Sevemeyiz biz Ahmet Necdet Sezer gibilerini..
Makam sahibi dediğin,öyle afilli fifilli arabalara binecek,cami giriş-çıkışlarında ayakkabı bağlatıp yağmurun altında şemsiyesini taşıtacak..Kendi alışverişini kendi yapmayacak,kızı/oğlu bizzat makam sahibinin kendisi gibi hatta hanedan mensubu gibi davranacak,eşleri bir eşarba bilmem kaç bin lira verecek,öyle enstitüden falan giyinmeyecek..Çocukları öyle alelade bir bankada çalışmayacak,gemileri falan olacak.Çalıştığı kurumun yemekhanesinde 'sıradan' insanlarla kuyruğa girmeyecek,düğünü derneği için yollar kapatılacak mümkünse resmi tatil bile ilan edilebilecek!
En nihayetinde bu makamında bir devlet memurluğu olduğunu anlamayacak,gelmişken parsayı toplayayım diyecek,şatafatın dibine vuracak..
Biz severiz arap şeyhi gibi yaşamayı ve de yaşayanı.Gücü bundan ibaret sayarız..
Bu nedenle sevemeyiz sadece işini yapıp çekip gideni..
Haa bir de şortla asker selamlayacak,bu işlerin piri öyle yapardı!!!!
kayıtsız şartsız postalı desteklemesi. bunu da belirtmekten geri kalmaması.
ergenekon a yardımcı olması. chp nin en son darbe girişiminde baş rollerden birinde yer alması.
postalcılar çok sever kendisini.
hiçbirşey yapmaz. öylece oturur köşkte. ne bir dış ilişki ne bir açıklama ne bir yorum. krizin ertesinde kendi maaşına %60 zam yapar. ama postalcı olduğu için halk adamı olarak lanse edilmeye çalışılır.

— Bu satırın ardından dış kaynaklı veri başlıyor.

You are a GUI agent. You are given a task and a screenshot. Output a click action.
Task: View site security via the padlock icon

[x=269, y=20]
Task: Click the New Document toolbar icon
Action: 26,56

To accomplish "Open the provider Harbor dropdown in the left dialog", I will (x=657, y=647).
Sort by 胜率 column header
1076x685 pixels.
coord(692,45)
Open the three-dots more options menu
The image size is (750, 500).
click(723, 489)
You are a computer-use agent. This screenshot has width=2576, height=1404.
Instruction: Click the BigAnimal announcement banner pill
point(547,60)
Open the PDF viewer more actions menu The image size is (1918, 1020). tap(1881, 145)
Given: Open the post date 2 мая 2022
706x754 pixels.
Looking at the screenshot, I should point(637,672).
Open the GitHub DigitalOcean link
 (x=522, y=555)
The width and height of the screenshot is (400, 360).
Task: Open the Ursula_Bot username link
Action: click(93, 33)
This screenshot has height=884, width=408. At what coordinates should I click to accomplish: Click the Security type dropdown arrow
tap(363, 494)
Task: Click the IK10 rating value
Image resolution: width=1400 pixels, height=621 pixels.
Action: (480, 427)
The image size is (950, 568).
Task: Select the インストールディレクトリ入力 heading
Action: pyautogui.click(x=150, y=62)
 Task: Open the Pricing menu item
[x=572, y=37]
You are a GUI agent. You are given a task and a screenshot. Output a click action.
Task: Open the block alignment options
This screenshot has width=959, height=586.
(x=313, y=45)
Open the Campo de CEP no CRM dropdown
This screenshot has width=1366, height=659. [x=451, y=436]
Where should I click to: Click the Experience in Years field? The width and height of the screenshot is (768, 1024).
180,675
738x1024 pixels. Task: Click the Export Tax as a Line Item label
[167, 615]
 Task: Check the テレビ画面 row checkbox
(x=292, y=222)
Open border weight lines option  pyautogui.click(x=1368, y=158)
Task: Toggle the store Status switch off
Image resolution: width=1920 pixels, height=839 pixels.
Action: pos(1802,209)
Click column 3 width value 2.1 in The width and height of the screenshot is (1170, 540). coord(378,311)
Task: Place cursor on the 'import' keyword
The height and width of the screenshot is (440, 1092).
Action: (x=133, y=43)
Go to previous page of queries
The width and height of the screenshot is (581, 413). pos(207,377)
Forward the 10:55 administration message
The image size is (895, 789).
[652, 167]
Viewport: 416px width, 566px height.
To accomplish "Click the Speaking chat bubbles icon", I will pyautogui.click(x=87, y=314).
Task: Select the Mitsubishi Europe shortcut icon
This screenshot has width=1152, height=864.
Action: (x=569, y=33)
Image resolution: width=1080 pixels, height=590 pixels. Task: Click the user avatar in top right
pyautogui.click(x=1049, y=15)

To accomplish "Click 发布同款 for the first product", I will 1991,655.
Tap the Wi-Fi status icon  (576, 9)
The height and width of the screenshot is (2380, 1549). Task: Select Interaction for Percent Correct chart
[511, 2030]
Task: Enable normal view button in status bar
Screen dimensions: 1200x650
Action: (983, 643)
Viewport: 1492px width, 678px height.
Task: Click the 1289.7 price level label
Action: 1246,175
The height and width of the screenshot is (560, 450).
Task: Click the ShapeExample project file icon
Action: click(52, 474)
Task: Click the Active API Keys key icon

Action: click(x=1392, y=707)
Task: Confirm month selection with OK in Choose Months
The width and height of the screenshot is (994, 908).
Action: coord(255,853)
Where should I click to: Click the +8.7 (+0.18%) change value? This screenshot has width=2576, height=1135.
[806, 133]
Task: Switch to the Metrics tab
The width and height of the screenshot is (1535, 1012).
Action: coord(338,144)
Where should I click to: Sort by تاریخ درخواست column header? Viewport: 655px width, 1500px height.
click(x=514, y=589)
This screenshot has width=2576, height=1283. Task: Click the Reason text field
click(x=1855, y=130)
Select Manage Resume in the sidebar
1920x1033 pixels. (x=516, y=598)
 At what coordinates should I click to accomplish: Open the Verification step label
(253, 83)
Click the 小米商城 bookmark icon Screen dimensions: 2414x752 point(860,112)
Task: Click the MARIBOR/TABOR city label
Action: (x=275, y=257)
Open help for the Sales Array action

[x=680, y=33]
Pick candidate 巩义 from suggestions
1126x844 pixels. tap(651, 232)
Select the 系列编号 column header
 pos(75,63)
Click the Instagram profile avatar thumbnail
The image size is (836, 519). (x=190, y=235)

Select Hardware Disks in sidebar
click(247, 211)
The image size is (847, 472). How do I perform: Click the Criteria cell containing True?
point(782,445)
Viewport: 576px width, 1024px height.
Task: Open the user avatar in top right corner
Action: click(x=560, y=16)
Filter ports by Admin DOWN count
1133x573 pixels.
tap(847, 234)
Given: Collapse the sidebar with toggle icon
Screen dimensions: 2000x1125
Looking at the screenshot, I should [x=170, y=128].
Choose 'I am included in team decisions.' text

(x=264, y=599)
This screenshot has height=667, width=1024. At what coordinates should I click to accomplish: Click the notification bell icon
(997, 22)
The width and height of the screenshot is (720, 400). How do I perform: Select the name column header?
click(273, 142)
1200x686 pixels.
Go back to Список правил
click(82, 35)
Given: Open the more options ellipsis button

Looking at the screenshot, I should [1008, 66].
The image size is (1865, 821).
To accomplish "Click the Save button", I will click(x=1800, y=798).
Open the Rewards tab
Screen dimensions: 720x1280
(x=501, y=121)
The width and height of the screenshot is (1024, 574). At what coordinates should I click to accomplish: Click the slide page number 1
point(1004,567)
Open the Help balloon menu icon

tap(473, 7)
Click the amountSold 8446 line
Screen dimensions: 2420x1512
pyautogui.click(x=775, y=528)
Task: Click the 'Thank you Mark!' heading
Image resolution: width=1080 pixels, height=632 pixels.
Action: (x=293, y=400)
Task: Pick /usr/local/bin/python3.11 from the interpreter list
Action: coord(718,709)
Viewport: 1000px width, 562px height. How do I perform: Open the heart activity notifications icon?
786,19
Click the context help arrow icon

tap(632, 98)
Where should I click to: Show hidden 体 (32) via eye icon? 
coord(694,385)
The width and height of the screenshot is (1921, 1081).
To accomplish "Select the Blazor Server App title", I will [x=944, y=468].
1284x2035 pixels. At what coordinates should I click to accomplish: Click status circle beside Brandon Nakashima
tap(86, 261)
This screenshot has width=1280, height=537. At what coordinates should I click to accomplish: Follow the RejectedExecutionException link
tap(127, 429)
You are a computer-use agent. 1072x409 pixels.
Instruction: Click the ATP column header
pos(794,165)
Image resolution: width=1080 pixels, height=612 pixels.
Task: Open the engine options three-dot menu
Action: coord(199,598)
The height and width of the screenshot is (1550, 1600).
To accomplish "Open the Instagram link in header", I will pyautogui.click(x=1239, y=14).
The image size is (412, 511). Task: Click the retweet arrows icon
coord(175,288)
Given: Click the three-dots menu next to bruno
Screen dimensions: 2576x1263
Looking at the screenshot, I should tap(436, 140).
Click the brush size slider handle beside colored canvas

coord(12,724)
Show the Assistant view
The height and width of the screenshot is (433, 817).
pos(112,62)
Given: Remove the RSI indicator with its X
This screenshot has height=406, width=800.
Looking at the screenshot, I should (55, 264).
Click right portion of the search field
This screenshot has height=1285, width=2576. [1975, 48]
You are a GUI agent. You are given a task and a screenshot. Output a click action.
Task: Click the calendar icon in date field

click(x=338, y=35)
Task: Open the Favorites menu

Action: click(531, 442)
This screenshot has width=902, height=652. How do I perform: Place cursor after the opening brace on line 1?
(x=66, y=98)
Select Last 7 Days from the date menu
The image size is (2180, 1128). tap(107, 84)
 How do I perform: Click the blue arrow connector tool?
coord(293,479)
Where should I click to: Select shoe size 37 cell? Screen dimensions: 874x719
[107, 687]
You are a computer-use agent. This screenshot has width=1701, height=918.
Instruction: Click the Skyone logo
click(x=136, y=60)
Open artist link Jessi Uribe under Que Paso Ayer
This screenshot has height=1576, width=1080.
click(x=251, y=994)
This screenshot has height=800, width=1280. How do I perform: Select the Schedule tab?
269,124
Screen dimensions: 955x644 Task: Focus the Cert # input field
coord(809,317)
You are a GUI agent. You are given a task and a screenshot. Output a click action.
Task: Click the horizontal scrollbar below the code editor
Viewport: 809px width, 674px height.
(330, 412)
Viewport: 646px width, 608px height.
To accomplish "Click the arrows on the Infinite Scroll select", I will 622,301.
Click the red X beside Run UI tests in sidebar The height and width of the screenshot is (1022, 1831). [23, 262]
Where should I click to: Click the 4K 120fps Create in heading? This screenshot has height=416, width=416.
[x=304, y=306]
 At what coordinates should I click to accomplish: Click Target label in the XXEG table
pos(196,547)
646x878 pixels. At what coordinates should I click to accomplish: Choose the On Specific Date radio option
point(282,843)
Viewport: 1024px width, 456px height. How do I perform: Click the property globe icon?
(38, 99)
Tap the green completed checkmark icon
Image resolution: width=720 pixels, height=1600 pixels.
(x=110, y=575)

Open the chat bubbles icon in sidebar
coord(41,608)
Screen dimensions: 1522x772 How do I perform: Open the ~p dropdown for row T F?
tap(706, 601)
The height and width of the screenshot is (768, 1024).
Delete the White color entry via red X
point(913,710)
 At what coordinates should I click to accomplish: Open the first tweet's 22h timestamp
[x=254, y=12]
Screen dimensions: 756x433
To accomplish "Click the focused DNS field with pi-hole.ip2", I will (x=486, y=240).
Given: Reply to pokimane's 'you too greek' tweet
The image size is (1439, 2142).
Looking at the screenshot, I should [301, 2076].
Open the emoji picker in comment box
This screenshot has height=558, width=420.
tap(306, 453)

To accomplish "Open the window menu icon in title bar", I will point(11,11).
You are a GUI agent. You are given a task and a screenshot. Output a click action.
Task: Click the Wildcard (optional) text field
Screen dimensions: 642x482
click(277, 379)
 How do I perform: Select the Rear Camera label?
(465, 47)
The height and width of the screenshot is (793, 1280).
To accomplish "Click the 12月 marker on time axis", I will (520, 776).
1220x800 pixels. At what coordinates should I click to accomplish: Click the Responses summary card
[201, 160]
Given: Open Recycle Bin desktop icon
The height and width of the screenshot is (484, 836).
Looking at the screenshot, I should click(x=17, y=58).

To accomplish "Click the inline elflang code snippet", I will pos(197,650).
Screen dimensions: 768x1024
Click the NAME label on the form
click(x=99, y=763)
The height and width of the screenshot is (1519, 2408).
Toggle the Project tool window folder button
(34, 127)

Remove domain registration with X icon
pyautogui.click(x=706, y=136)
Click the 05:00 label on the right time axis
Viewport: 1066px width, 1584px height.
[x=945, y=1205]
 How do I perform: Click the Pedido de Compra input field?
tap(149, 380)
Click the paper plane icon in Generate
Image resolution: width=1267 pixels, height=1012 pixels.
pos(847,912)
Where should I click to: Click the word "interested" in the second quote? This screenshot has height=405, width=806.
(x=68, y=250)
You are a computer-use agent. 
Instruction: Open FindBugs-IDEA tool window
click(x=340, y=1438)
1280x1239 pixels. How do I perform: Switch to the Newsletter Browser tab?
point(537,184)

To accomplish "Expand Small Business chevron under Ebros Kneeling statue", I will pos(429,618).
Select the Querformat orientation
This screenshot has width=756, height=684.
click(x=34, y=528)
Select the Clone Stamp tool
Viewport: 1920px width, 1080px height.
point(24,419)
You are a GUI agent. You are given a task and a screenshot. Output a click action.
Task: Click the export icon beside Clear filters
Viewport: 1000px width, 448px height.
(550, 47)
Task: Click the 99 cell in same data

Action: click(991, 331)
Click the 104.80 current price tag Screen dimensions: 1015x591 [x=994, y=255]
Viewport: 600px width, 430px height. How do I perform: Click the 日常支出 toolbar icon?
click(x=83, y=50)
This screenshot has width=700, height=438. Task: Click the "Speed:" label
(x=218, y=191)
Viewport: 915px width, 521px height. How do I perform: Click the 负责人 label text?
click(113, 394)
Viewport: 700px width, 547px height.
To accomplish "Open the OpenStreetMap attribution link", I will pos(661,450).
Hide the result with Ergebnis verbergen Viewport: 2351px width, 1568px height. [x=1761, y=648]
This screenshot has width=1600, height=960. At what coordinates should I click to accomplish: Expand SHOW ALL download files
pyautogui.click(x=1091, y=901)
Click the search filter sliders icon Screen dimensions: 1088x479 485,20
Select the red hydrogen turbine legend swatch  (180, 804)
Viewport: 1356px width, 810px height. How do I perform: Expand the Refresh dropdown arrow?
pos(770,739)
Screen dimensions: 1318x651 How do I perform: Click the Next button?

sanki halkın arasına 1 kere girmişliği var. sanki içimizden biri.sıradan insanlarla kuyruğa girmişliği var sanki. daya gitsin değilmi? ne de olsa cumhurbaşkanlığı kendi döneminde çağımızın en içe kapanık , en sansürlü dönemini geçirdi. emekli olurken yanında götürdüğü makam araçlarımı, affettiği 200 kişinin yarısı terörist mi? aaaa çok ayıp. abdullah gül 1 tanesini ölecek diye affeder 10 hafta manşetten düşmez. sezer 200 tanesini affeder ruhumuz duymaz. neden? dediğim gibi cumhurbaşkanlığı , şimdiki gibi halka açık değil. sansürlü. e medyada postalcılarda. tek haber çıkarmı? babayı çıkar.
şemsiyesini de kendi taşırmış... heyt be. ama bir dakika... bu adam dışarı çıktımı ki şemsiye taşıttırma olyayına karışmış olabilsin? bu adam dışarı çıktımı ki kırmızı ışık ta saygı edebiyatı yapılsın?
ama yok. postalcılarn gözüne girmek için paşalar tarafından atanmak lazım.
çok severler diktatörleri. cumhuriyet ne lan? seçim falan? hayırdır? atatürk cumhuriyetimi ilan etmiş? daha neler. ben postalcıyım. ben atatürk ne dedi demişsem onu demiştir. bakmayın siz cumhuriyet ilkelerine falan.